Melki et al (2021) studied how trust in news (TV, social media, and interpersonal) from different sources (healthcare experts, government, and clerics) contributed to increased or decreased belief in COVID myths and false information. Their findings showed that media literacy training played a role in mitigating the infodemic during a time when fast spreading, false, inaccurate, and misleading information was widespread. Similarly, Vraga, Tully, and Bode (2020) explain how the infodemic was a novel context in which to consider the role of news and science or health literacy in mitigating misinformation. By empowering social media users with the tools to identify, consume, and share high-quality information about the pandemic, NLBs can protect users themselves and others from misinformation.
Many of the measures identified to reduce the occurrence, impact, and spread of fake news place the responsibility on audiences rather than formal content creators, including social media companies. In addition, most solutions emphasise training and education, not least because news producers cannot control manipulation of their content, nor can they police content created by other sources. Governments and corporations have a duty to manage fake news but users must also be part of the solution to mitigating fake news and misinformation. Buckingham (2019) states that in a free-market where governments are unlikely or unwilling to regulate media and technology companies, “media literacy is often seen as the acceptable answer: it’s the media fault – but let the teachers deal with it!” (217). The reality is that whilst teachers have taken this responsibility very seriously, consumers must also take measures to protect themselves.

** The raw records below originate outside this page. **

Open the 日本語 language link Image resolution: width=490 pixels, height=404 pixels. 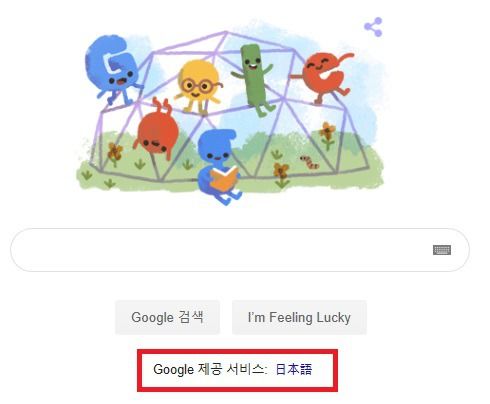coord(294,369)
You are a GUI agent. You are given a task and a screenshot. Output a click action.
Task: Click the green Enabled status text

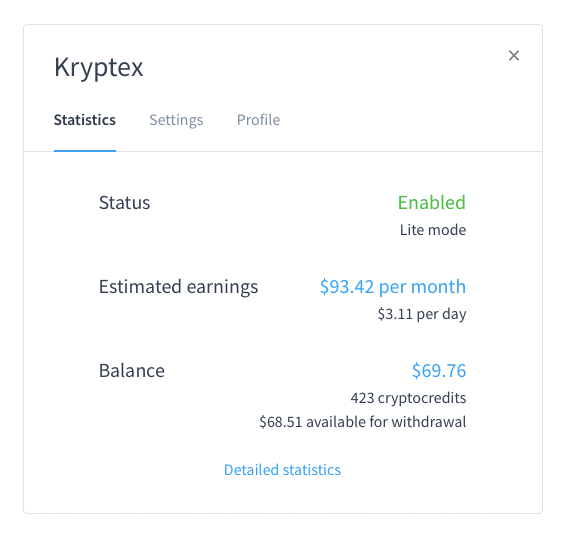tap(431, 203)
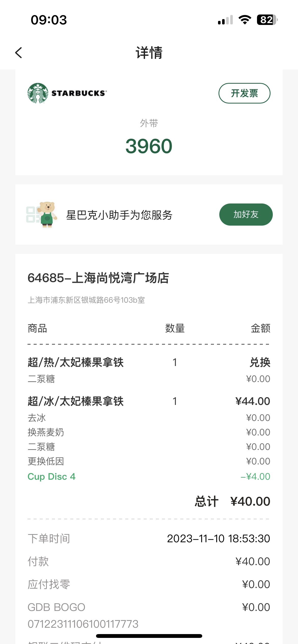Tap the 总计 ¥40.00 total line
The image size is (298, 644).
click(232, 502)
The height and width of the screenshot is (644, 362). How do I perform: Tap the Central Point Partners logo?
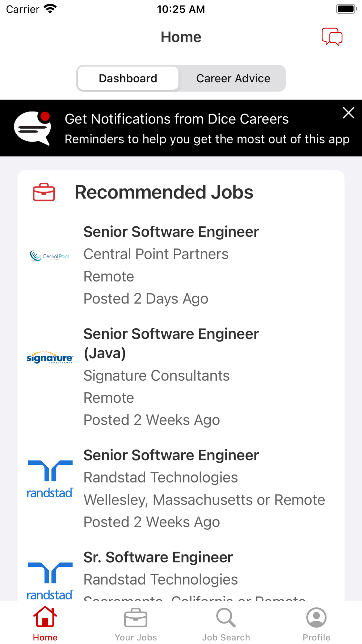click(50, 256)
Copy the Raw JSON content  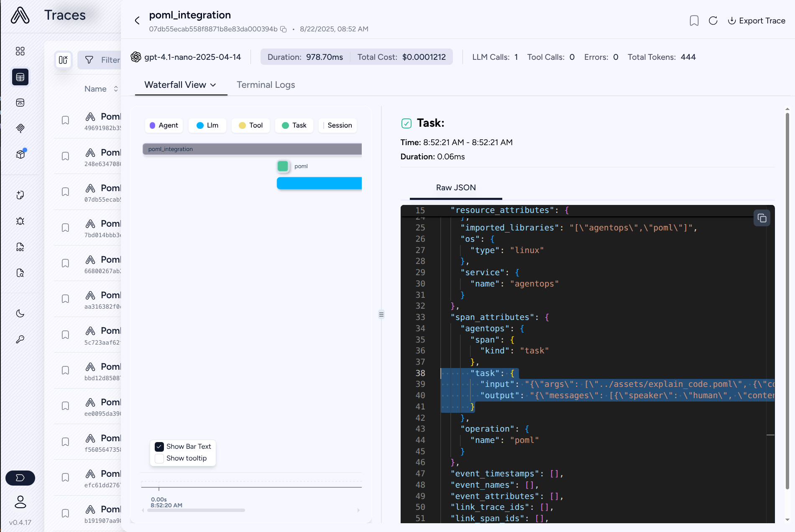(762, 218)
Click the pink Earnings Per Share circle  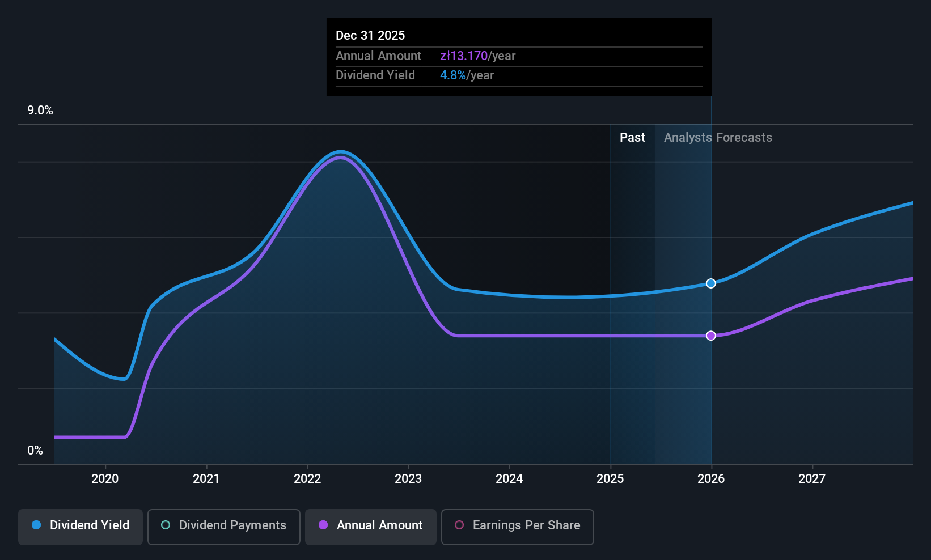[x=459, y=525]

Media literacy, and more recently digital literacy, has been taught for several decades in different parts of the world. Media literacy encompasses a wide but interrelated spectrum of skills of which news literacy is key to understanding how the information we receive from news media can be processed. Ashley (2020) echoes others when he makes the case for news literacy to be a distinct and focused aspect of a broader approach to media literacy because of the relationship between news and informed citizens. News literacy is the critical evaluation of not only content but of the contexts within which it is produced and how it is shared. We can think of news literacy as the set of knowledge, skills, and attitudes that a person brings to their personal consumption of information and to their understanding of the structure of the news media landscape (Ashley 2020). Furthermore, Ashley et al (2022) state that “while the lines between the various literacies remain blurry, we think news literacy best applies to research focused on how individuals experience media messages that have been created and distributed by content producers aiming to influence public understanding of current events” (6). Vraga et al (2021, 5) define news literacy “as knowledge of the personal and social processes by which news is produced, distributed, and consumed, and skills that allow users some control over these processes” (emphasis added). Working with this definition, they specify behaviours that result from the application of news literacy which they consider NLBs, such as “consuming news, evaluating it fairly, identifying misinformation, and verifying content” (Vraga et al 2021, 2).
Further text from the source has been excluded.